Montessori Institute of America (MIA) is a not-for-profit international organization dedicated to advancing Montessori Education in accordance with MIA’s Vision and Mission Statement. MIA sets standards and procedures to be followed by MIA certified Teacher Education Programs throughout the world. MIA awards Teacher certification to adults who have completed the approved training and practicum.


In addition to the educational focus on the intellectual, physical and social aspects of a child, Montessori Institute of America recognizes the importance of Dr. Montessori’s use of the term “spiritual”, when referring to the development of the child. MIA believes nurturing the spirit of the child is an important part of a curriculum. MIA is non-denominational.


MIA is a founding affiliate of the Montessori Accreditation Council for Teacher Education (MACTE), an international accrediting agency for Montessori teacher education institutions and programs.


Vision Statement

Our Vision is of a world where every child can reach their full potential.

Mission Statement

MIA empowers adults throughout the world to inspire lifelong success through Montessori Education.

MIA Code of Ethics

MIA requires that member schools and Teacher Education Programs (TEP) consent to follow the MIA Code of Ethics. MIA relies on self-compliance of this Code.

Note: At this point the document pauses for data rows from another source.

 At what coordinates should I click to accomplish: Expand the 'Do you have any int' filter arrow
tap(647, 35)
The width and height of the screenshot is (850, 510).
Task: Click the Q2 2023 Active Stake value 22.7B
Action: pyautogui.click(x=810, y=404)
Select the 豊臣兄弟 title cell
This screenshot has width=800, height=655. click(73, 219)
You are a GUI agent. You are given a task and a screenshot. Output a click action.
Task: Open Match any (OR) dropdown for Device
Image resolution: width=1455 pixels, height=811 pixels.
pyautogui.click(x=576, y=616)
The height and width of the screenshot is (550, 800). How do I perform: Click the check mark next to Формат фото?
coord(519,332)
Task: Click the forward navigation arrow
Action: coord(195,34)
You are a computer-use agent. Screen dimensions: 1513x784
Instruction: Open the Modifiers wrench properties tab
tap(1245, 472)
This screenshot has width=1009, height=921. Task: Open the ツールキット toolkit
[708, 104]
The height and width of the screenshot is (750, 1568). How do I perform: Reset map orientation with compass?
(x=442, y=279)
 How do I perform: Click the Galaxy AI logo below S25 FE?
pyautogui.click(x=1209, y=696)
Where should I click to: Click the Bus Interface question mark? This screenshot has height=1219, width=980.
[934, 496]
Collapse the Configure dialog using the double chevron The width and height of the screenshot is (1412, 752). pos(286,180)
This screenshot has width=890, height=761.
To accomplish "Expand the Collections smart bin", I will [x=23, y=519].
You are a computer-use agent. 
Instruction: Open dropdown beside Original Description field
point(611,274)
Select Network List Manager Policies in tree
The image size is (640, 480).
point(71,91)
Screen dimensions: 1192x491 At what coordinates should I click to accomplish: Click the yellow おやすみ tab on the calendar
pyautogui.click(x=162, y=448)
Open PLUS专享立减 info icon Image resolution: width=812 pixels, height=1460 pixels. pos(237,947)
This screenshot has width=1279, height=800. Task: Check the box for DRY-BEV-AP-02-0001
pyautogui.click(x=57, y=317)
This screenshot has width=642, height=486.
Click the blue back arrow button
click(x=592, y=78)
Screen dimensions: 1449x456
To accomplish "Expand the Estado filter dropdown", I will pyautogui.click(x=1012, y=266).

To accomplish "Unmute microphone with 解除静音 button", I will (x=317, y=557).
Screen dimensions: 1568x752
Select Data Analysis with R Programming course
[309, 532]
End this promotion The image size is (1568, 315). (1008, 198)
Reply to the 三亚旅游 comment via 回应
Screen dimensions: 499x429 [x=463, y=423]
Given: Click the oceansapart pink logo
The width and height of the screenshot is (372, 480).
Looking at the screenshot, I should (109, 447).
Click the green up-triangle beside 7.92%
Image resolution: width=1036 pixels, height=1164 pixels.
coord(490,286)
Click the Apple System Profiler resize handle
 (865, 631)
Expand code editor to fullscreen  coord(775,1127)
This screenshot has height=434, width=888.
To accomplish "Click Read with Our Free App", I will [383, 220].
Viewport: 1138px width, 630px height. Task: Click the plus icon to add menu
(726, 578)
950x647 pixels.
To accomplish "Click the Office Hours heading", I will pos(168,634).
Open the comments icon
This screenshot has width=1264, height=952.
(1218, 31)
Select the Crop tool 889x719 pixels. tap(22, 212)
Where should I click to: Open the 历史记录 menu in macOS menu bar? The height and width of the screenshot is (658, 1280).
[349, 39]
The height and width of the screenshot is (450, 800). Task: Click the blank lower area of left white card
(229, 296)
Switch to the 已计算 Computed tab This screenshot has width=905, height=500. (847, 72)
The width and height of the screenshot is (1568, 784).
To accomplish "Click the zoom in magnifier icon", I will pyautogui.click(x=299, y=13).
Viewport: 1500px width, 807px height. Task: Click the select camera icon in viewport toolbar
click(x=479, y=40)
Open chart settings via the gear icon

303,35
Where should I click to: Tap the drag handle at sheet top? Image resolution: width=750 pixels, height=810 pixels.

In consenting to follow the MIA Code of Ethics, program directors, administrators, and heads of schools agree to encourage their educators and faculty to strive to: conduct themselves in ways that reflect respect to those around them, both professionally and personally; and to do whatever is within their capabilities to protect the right of each child and Adult Learner to have the freedom and opportunity to develop to their full physical, intellectual, and spiritual potential.


MIA is an international organization made up of individual members and organizational members. MIA was founded in the U.S.A. in 1972.

Our individual members  are parents, teachers, directors, trainers and others interested in promoting Montessori education.  Our organizational members are Teacher Education Programs. All members have voting rights in annual election. Members come from around the world.  

The organization is overseen by an elected  Board of Trustees. Continuing attention to ongoing affairs and concerns is carried out by the Executive Committee (MIA Board Officers) and the chairs of committees. Attention to MIA’s goals and financial affairs is carried out by the full Board of Trustees.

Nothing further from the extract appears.